Scrivere di Mauro è come scrivere di una "tranche" della mia vita. 
Basterebbe dire che la porta-finestra di un appartamento dove ho vissuto per anni si affacciava direttamente sul suo piccolo studio di Lovere.La parete che dava sul cortile, era di vetro zigrinato e mi permetteva di distinguerlo mentre si muoveva all'interno. Ricordo che molte volte, nel buio o nella solitudine, mi perdevo nel fantasticare su cosa producesse l'immobilità di Mauro. Era un modo per colmare dei miei vuoti interiori.

Potrebbe sembrare un'evasione dalla noia, un gesto casuale, banale o distratto, invece era per me come decidere di guardare un film che lasciava totale spazio alla fantasia.
 

Niente suono e parole, soltanto il silenzio e l'ombra di Mauro che si muoveva o che per lunghi momenti stava ferma, poi si muoveva ancora. E' così che ho potuto immaginare i toni e le cere che lui colava, quanti fossero gli strati, il loro spessore e da quali trasparenze emergessero le materie che avrebbe sovrapposto ad altre. Quali tagli avrebbero delimitato le forme e da quali mondi fossero emerse.
 

Dovendomi costringere ad inventere dipinti che lui avrebbe potuto realizzare, ho iniziato a capire la pittura di Mauro, a cercare la pittura di Mauro, perchè la pittura si va a cercare quando la si ama.

Mauro è un mistero dopo l'altro. E' la raffigurazione di colui che si dà con timore e ritegno. Dice per non dire o forse ha taciuto lo sguardo, la sua impronta, il suo essere-esistente.

Parlare di Mauro significa dunque per me immergermi in un patcwork di spazi, toni, materie, colori e forme che costituiscono oggetti che per un tempo ho premonito e che, come una provocazione, hanno riempito la mia pigrizia d'artista.
 

Ed ora restituisco il soggetto di questo furto e con riverenza, con piccole pennellate che destrutturano l'immagine, vorrei trasmettere il sapore di un'amicizia corta di 20 anni, lunga un'eternità, o fatta di quest'istante sola/mente, tranciato da tempi e spazi che non ci divisero mai.
 

Si, perchè in realtà, tutto iniziò ancora prima, in una piccola galleria di Bergamo, e furono forti e d'impatto le emozioni che mi diedero le sue tele, quando le incontrai la prima volta.

Le grandi tele appese ai muri che mi si imposero, mentre scendevo quattro scalini, dimostravano ciò che ho sempre accolto come come un fatto di qualità: le opere non avevano più spazio, non misuravano più due metri per uno e mezzo, uscivano dalla loro dimensione.
 

Erano città o segni oscuri e profondi come catrame, che mi ricordavano Metropolis di Fritz Lang, o forse erano opere astratte? Non è mia intenzione imbrogliare, solo che Mauro non impedisce allo spettatore di inventarsi dei motivi per perdere la strada, tuttavia, non proibisce neanche il viaggio di ritorno.

Mauro è generoso e non impedisce quando crea che lo spettatore diventa a suo turno creatore.

- [Consegna 1]: Riporta tutti i record rinominando "Click" in "Select" e lasciando invariato tutto il resto.

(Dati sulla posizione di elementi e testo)
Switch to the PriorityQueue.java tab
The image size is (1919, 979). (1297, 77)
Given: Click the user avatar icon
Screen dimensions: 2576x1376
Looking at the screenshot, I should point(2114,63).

- [Consegna 2]: Nel testo su Mauro, in quale città si trovava la piccola galleria dove chi scrive incontrò per la prima volta le sue tele?

- [Soluzione 1]:
Switch to the PriorityQueue.java tab
The image size is (1919, 979). (1297, 77)
Given: Select the user avatar icon
Screen dimensions: 2576x1376
Looking at the screenshot, I should point(2114,63).

- [Soluzione 2]: A Bergamo.